The Vitis AI Optimizer exploits the notion of sparsity to reduce the overall computational complexity for inference by 5x to 50x with minimal accuracy degradation. Many deep neural network topologies employ significant levels of redundancy. This is particularly true when the network backbone is optimized for prediction accuracy with training datasets supporting many classes. In many cases, this redundancy can be reduced by “pruning” some of the operations out of the graph.

Vitis AI Quantizer

The Vitis AI Quantizer, integrated as a component of either TensorFlow or PyTorch, converts 32-bit floating-point weights and activations to fixed-point integers like INT8 to reduce the computing complexity without losing prediction accuracy. The fixed-point network model requires less memory bandwidth and provides faster speed and higher power efficiency than the floating-point model.

Vitis AI Compiler

The Vitis AI Compiler maps the AI quantized model to a highly-efficient instruction set and dataflow model. The compiler performs multiple optimizations; for example, batch normalization operations are fused with convolution when the convolution operator precedes the normalization operator. As the DPU supports multiple dimensions of parallelism, efficient instruction scheduling is key to exploiting the inherent parallelism and potential for data reuse in the graph. The Vitis AI Compiler addresses such optimizations.

Model Deployment

Vitis AI Runtime

The Vitis AI Runtime (VART) is a set of low-level API functions that support the integration of the DPU into software applications. VART is built on top of the Xilinx Runtime (XRT) amd provides a unified high-level runtime for both Data Center and Embedded targets. Key features of the Vitis AI Runtime API include:

  • Asynchronous submission of jobs to the DPU.

  • Asynchronous collection of jobs from the DPU.

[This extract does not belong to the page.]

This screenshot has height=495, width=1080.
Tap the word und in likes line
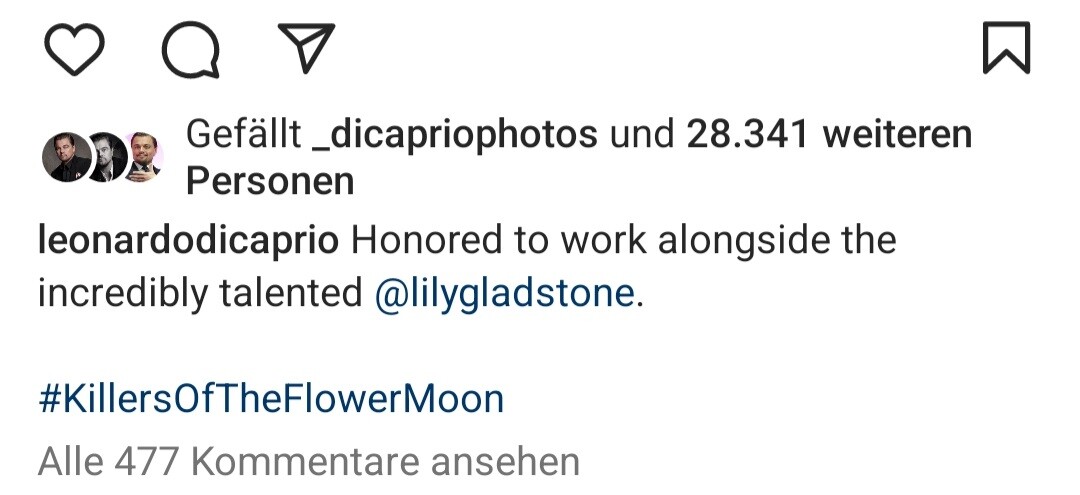pos(642,134)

  • C++ and Python API implementations.

  • Support for multi-threading and multi-process execution.

Vitis AI Library

The Vitis AI Library is a set of high-level libraries and APIs built on top of the Vitis AI Runtime (VART). The higher-level APIs included in the Vitis AI Library give developers a head-start on model deployment. While it is possible for developers to directly leverage the Vitis AI Runtime APIs to deploy a model on AMD platforms, it is often more beneficial to start with a ready-made example that incorporates the various elements of a typical application, including:

  • Simplified CPU-based pre and post-processing implementations.

  • Vitis AI Runtime integration at an application level.

Vitis AI Profiler

The Vitis AI Profiler profiles and visualizes AI applications to find bottlenecks and allocates computing resources among different devices. It is easy to use and requires no code changes. It can trace function calls and run time, and also collect hardware information, including CPU, DPU, and memory utilization.